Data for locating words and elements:
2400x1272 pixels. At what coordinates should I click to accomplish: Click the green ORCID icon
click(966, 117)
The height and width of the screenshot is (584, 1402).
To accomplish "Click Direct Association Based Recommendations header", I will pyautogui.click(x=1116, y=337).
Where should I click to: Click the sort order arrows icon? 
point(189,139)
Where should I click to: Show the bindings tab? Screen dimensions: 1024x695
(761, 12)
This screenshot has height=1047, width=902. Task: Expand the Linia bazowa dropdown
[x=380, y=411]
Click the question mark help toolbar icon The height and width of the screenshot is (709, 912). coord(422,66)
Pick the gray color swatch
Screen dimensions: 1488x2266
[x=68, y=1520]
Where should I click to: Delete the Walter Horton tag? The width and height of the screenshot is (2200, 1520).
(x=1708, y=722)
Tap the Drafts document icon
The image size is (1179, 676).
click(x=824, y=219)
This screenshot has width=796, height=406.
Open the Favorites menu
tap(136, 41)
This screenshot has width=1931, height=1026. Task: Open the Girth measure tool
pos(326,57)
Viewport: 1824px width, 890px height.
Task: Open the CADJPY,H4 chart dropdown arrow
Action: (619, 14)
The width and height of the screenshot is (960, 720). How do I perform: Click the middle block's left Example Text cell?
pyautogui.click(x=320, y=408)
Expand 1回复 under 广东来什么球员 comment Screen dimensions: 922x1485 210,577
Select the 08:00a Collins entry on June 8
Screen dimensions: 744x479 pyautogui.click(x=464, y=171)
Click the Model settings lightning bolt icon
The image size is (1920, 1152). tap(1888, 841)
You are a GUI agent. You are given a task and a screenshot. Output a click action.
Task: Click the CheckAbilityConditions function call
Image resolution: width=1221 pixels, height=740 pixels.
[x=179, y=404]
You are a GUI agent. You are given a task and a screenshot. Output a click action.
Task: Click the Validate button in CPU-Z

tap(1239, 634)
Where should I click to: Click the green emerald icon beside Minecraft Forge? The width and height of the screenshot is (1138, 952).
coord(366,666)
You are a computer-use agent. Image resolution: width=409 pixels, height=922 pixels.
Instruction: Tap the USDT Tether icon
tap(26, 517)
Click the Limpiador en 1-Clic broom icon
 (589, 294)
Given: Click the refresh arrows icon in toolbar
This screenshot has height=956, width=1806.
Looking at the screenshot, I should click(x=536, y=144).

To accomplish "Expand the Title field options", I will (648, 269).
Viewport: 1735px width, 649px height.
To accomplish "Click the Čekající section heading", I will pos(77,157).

**Stated exercise:**
Can you repeat the items from the start through the line containing "[x=380, y=411]", switching "screenshot" to "image" and leaving all else unchanged?

**Exercise output:**
2400x1272 pixels. At what coordinates should I click to accomplish: Click the green ORCID icon
click(966, 117)
The height and width of the image is (584, 1402).
To accomplish "Click Direct Association Based Recommendations header", I will pyautogui.click(x=1116, y=337).
Where should I click to: Click the sort order arrows icon? 
point(189,139)
Where should I click to: Show the bindings tab? Screen dimensions: 1024x695
(761, 12)
This image has height=1047, width=902. Task: Expand the Linia bazowa dropdown
[x=380, y=411]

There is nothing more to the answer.